— What is being asked —
Extend the FAQ passage on rule conditions and multi-command action lines, beginning right after its last sentence.

** Begin Passage given **

Feedback: That condition looks a bit ugly to me. Let me rephrase it to show you what I mean:
 
* ^From:.*(reriksso@([-a-z0-9]+\.)*helsinki|era@iki)\.fi
 
(an underscore can not be part of a hostname, as far as I know.)
 
Yes, many of the rules presented in this FAQ can be written more concisely and/or effectively. The rules, as presented in the FAQ, are often formulated for easier understanding than efficiency. But it is useful to improve on the efficiency after one first has got the basic logic of a rule outlined.
How can one perform multiple shell commands on the action line?
 
See the action line below (i.e. the one starting with the "|" pipe). Separate the commands with "&&". If you wish to continue on a second line for readability, apply "\" Alternatively, just one long line could have been used. The recipe below is from a test with the testbench. Its purpose is just to show this method of giving multiple commands.

** End Passage given **
** Begin Source excerpt **

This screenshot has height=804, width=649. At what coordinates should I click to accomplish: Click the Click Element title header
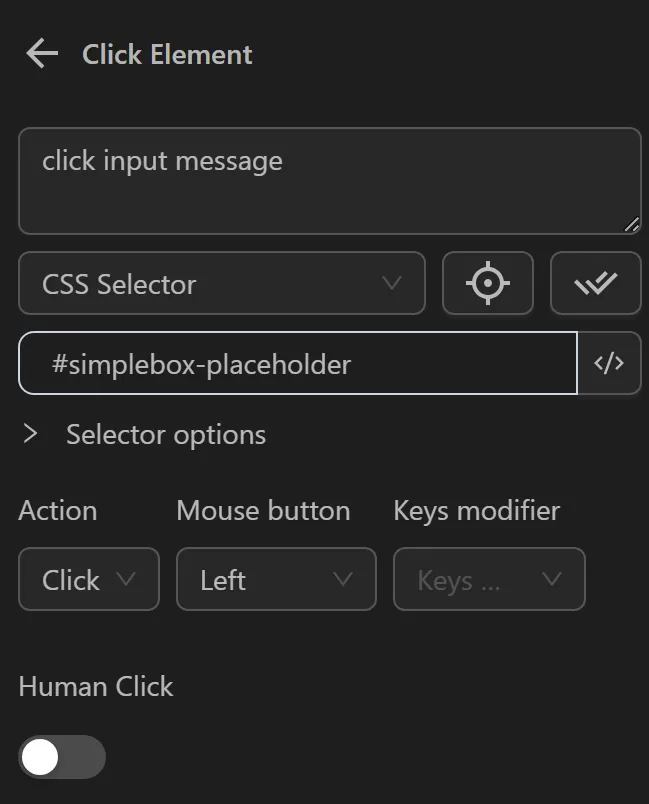click(x=166, y=54)

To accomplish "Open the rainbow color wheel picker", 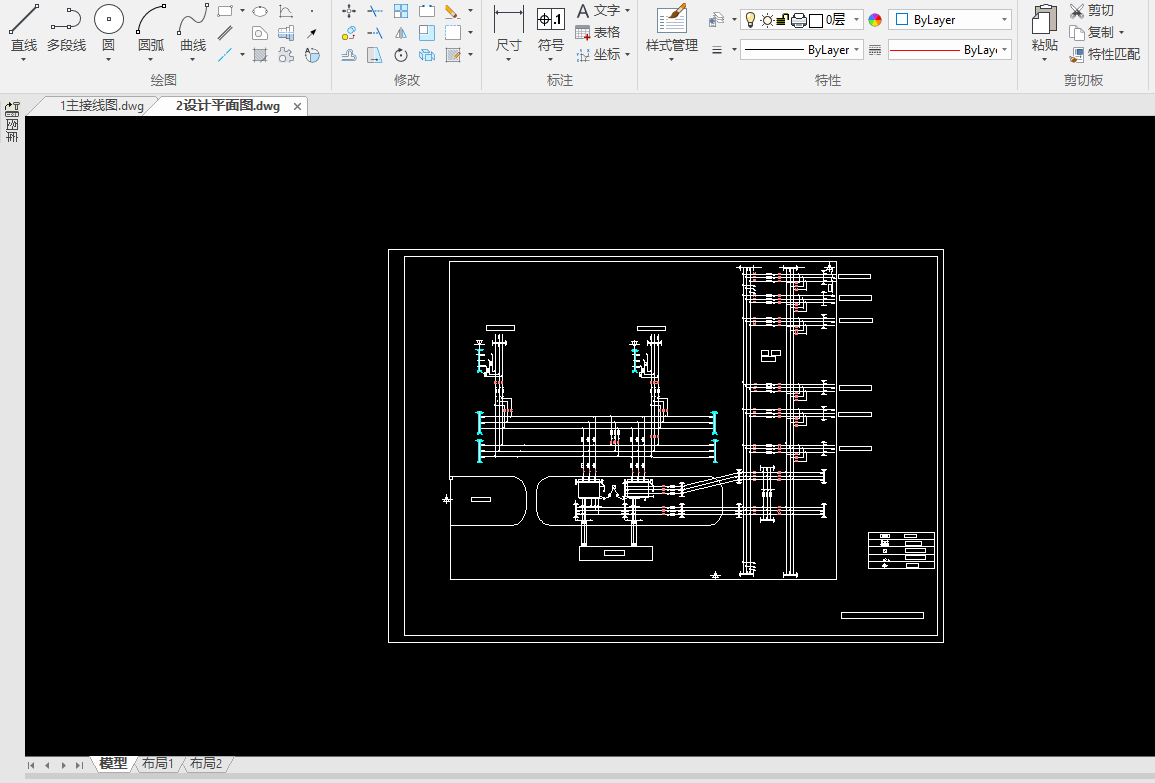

** End Source excerpt **

— Final result —
 
#Test if the message has a "Subject:" header and has a subject in it
#(The brackets [] contain a space and a tab)
:0:${TESTDIR}/Proctest.mail.lock
* ^Subject:
* ^Subject:[ ]*\/[^ ].*
| echo "A ^Subject: header found with" >> ${TESTDIR}/Proctest.mail &&\
  echo "${MATCH}" >> ${TESTDIR}/Proctest.mail

 
Likewise, a single command can be subdivided for easier documentation:
 
| echo "A ^Subject: header found but there is no subject" \
  >> ${TESTDIR}/Proctest.mail

 
Below is another example with a slightly different syntax using the semicolon ";" as the separator. The example also demonstrates how to save diskspace by zipping email from a particular source. You'll need Info-ZIP's zip and unzip in order to be able to apply it. (They are available from the proper Unix section of Garbo program archives at the University of Vaasa, Finland.)
 
:0w:Test.mail.lock
* ^From:.*test
| unzip ${HOME}/mail/Test.zip; \
  cat >> Test.mail; \
  zip -oj9 ${HOME}/mail/Test.zip Test.mail; \
  rm -f Test.mail

 
What happens on the action line is this:
  1. The potentially existing "Test.zip" zip-file is unzipped to obtain the earlier email messages that already might be within Test.zip.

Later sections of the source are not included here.